On Friday afternoon, Judge Goldsmith of the California Superior Court issued his final order in the case pitting environmental justice advocates against the State’s Air Resources Board on the issue of cap and trade (order available here). We’ve written a lot about the case and about the values conflicts underlying it (see here for access to posts discussing the lawsuit, the court’s decision, and views on the plaintiffs’ aims). Of particular interest in the final order:
-The Court has set aside ARB’s approval of the Scoping Plan, but only “as it relates to cap and trade.”
-The Court has ordered ARB to “take no action” in reliance on the Scoping Plan or on the CEQA documentation it prepared, but again only “as it relates to cap and trade.” Similarly, it specifically enjoins “any further rulemaking and implementation of cap and trade,” but not other measures.

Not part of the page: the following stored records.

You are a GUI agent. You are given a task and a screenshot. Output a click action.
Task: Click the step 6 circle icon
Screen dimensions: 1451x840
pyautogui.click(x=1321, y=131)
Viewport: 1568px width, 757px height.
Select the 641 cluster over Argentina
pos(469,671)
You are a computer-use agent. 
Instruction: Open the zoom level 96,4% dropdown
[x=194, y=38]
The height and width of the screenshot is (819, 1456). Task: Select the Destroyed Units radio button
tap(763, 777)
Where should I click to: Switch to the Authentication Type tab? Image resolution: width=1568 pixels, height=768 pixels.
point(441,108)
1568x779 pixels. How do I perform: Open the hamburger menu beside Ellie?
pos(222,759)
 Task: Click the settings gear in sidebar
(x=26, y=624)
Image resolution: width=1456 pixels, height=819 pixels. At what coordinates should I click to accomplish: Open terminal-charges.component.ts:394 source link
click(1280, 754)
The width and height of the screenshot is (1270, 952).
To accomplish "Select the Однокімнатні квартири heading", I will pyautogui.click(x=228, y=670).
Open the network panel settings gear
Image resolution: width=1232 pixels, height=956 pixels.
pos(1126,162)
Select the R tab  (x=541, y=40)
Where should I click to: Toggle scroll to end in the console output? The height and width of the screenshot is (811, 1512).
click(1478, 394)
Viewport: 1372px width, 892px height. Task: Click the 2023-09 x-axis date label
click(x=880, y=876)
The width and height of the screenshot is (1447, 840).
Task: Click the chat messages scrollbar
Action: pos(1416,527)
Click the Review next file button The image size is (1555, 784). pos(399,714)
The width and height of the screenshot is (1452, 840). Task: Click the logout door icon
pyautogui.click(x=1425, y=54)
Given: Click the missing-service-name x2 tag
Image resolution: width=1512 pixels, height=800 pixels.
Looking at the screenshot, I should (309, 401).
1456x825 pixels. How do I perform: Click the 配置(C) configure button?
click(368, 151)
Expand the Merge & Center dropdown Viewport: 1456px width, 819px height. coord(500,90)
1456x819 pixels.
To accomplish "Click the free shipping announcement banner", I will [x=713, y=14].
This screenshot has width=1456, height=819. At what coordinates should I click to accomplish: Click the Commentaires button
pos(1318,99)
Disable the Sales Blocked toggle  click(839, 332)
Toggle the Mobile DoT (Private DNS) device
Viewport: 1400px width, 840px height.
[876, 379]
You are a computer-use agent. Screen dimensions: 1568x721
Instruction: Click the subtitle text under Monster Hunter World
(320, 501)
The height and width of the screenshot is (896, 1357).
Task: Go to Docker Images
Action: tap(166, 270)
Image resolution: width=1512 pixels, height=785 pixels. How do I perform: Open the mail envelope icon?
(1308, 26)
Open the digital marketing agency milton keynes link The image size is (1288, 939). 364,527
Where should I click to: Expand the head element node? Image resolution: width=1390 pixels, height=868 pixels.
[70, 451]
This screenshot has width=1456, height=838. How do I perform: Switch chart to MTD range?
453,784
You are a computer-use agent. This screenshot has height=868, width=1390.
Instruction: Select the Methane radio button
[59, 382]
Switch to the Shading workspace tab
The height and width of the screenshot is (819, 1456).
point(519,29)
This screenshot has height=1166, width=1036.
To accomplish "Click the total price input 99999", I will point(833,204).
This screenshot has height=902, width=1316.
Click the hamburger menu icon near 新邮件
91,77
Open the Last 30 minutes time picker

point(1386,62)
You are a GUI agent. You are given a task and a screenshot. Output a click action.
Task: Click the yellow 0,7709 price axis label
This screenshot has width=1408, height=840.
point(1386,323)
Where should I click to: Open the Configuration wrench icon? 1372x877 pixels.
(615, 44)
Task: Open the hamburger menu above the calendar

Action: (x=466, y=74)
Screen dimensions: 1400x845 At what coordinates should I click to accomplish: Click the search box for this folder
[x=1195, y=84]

-Thus, ARB looks safe in moving forward with all other parts of the Scoping Plan. From the beginning, most of the greenhouse gas reductions achieved under the Scoping Plan were set to come from measures other than cap and trade, and those reductions and measures are still on track, I think. (I’m wavering only because the Order also sets aside the CEQA documentation for all of the Scoping Plan, seemingly without caveat — still pondering that wrinkle, thoughts welcome.)
-Judge Goldsmith keeps continuing jurisdiction over the case, meaning that if this judgment is upheld and ARB re-adopts a cap-and-trade program after new analysis, he’ll be the one to decide whether ARB has ultimately done enough, in its new alternatives analysis, to satisfy CEQA (a decision which could then, like this one, be appealed).
ARB’s director of communications, Stanley Young, says that ARB is filing an appeal of the ruling this morning. While the appeal is underway, the State will undoubtedly undertake its new analysis of the benefits and drawbacks of cap and trade compared with carbon taxes and perhaps other options. ARB has made clear that its new analysis of alternatives is already underway, and I expect it will be completed well before the end of the year.
So – what’s the bottom line effect of this case on California’s rollout of AB 32? I have a two-part answer. First, as I note above, AB 32 consists of much more than cap and trade, and the majority of its measures and resulting greenhouse gas reductions are alive and well going forward.
As for cap and trade, the effect of the case is still TBD–and not just because of the promised appeal. California’s election of a new governor opens the possibility (as Sean and I discuss here and here) that the reconsideration forced by the Court may result in a different decision on the merits of the cap and trade program. While it figures out its decision, the filing of an appeal will help the State keep its implementation schedule intact, since the lower court’s judgment will likely be stayed (i.e., put on hold) during the appeal. Thus, if at the end of the day California chooses to go ahead with cap and trade as planned, its schedule for doing so has been rocked but not swamped.